BRCA1 Is Required for Common-Fragile-Site Stability via Its G₂/M Checkpoint Function

Martin F. Arlt,¹ Bo Xu,² Sandra G. Durkin,¹ Anne M. Casper,¹ Michael B. Kastan,³ and Thomas W. Glover^1*

Department of Human Genetics, University of Michigan, Ann Arbor, Michigan 48109,¹ Department of Genetics and Stanley S. Scott Cancer Center, Louisiana State University Health Science Center, New Orleans, Louisiana 70112,² Department of Hematology-Oncology, St. Jude Children's Research Hospital, Memphis, Tennessee 38105³

Received 9 January 2004/ Returned for modification 4 March 2004/ Accepted 4 May 2004

Common fragile sites are loci that form chromosome gaps or breaks when DNA synthesis is partially inhibited. Fragile sites are prone to deletions, translocations, and other rearrangements that can cause the inactivation of associated tumor suppressor genes in cancer cells.
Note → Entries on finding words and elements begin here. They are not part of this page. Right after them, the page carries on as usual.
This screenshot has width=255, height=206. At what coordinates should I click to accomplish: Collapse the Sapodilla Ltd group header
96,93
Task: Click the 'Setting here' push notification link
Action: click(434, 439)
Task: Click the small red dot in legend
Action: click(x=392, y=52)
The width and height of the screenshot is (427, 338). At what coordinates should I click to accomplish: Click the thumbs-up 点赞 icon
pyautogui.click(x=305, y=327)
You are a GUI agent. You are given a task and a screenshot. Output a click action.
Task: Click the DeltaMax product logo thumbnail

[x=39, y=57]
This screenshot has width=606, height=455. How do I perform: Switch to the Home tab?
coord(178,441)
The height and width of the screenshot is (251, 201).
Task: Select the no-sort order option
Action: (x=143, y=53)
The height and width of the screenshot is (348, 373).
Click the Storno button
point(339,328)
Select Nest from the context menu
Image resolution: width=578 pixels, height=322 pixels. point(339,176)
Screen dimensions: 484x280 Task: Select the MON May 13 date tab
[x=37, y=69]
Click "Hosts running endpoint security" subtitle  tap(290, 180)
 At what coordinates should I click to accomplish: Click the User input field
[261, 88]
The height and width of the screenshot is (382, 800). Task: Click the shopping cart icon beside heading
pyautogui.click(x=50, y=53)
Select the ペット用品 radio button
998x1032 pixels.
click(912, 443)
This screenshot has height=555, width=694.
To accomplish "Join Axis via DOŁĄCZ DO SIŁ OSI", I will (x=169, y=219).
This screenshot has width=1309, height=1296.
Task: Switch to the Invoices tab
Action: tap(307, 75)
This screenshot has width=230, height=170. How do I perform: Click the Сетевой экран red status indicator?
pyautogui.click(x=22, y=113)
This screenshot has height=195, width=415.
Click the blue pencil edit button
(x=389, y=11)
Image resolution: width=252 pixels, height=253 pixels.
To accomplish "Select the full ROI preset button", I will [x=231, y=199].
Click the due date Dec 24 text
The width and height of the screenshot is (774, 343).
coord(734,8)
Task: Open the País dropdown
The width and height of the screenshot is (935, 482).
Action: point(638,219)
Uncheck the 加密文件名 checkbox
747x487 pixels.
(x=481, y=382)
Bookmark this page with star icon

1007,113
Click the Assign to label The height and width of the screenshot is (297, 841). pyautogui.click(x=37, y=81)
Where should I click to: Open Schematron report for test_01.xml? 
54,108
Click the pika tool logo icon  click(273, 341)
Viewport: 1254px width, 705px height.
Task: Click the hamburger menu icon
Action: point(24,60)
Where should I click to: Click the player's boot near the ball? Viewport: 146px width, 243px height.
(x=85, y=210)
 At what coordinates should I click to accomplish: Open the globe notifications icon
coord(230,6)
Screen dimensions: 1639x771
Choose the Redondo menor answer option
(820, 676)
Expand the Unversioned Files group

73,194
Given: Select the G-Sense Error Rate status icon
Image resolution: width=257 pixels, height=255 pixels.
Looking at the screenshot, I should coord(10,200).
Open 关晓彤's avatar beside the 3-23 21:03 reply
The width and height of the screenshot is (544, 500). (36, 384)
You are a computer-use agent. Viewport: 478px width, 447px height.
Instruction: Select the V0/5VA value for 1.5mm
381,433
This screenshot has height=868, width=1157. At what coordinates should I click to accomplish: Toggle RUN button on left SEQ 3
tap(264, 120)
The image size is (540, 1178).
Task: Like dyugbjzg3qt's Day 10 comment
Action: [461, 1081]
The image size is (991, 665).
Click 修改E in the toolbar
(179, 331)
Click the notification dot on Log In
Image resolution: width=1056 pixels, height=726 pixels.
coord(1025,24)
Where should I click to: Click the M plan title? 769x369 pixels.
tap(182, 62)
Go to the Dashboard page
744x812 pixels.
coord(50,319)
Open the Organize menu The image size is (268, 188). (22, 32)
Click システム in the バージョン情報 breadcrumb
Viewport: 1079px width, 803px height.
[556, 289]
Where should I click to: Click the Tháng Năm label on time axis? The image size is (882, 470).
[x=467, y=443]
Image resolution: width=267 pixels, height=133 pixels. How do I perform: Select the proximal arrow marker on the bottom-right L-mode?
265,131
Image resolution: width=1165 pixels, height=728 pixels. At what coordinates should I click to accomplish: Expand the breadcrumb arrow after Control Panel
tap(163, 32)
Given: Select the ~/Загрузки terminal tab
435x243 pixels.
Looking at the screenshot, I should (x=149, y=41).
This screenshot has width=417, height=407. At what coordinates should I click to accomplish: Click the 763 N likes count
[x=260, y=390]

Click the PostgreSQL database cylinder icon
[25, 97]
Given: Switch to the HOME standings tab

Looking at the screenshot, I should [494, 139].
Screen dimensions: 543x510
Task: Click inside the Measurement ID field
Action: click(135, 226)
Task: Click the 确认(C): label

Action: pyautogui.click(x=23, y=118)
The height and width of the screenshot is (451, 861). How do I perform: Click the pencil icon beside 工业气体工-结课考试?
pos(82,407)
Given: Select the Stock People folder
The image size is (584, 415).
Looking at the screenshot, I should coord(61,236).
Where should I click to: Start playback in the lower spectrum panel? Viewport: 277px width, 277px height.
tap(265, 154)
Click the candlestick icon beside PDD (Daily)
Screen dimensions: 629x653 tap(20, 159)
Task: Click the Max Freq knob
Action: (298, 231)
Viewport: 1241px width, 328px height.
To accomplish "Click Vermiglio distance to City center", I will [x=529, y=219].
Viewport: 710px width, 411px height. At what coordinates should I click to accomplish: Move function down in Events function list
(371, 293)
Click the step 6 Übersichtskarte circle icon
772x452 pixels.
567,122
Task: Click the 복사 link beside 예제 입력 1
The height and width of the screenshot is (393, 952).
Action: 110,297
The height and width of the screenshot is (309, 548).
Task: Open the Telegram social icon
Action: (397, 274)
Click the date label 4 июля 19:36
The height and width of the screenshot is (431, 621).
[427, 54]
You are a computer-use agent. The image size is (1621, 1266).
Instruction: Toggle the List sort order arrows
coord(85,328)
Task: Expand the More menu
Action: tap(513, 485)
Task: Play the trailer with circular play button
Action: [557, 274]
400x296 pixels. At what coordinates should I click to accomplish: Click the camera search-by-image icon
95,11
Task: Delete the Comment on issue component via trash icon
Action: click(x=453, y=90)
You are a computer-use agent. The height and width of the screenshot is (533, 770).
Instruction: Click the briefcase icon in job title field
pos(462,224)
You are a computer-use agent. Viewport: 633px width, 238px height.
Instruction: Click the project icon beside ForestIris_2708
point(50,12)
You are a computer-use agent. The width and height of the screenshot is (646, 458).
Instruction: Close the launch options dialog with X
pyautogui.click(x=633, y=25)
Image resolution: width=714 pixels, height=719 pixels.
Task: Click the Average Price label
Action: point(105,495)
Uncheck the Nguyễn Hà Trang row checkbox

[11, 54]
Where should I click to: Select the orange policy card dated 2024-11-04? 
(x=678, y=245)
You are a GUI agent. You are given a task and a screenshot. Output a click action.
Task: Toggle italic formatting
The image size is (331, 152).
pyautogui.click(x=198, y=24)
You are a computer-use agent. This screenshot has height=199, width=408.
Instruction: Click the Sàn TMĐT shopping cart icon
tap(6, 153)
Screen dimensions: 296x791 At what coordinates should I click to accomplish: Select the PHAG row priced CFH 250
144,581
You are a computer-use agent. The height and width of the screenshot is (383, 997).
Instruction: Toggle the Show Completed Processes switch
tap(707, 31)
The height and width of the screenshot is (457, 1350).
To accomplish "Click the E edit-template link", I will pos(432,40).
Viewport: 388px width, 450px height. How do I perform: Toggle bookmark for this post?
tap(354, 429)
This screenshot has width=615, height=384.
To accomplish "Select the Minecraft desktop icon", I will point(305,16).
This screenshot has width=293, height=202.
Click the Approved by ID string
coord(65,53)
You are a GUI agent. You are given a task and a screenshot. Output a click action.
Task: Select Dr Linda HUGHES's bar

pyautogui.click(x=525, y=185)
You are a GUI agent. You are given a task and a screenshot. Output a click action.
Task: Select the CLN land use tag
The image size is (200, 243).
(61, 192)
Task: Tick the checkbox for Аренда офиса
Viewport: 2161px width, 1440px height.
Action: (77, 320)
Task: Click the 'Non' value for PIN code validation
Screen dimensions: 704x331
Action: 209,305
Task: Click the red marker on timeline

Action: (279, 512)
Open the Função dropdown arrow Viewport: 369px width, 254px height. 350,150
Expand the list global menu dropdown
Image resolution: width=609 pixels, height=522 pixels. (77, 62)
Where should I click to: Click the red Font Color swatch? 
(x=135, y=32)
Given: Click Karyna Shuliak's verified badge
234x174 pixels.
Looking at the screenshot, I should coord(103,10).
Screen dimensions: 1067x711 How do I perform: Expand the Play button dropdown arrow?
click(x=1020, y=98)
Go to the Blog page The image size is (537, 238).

It was previously shown that ATR is critical to fragile-site stability and that ATR-deficient cells have greatly elevated fragile-site expression (A. M. Casper, P. Nghiem, M. F. Arlt, and T. W. Glover, Cell 111:779-789, 2002). Here we demonstrate that mouse and human cells deficient for BRCA1, due to mutation or knockdown by RNA interference, also have elevated fragile-site expression. We further show that BRCA1 functions in the induction of the G₂/M checkpoint after aphidicolin-induced replication stalling and that this checkpoint function is involved in fragile-site stability. These data indicate that BRCA1 is important in fragile-site stability and that fragile sites are recognized by the G₂/M checkpoint pathway, in which BRCA1 plays a key role. Furthermore, they suggest that mutations in BRCA1 or interacting proteins could lead to rearrangements at fragile sites in cancer cells.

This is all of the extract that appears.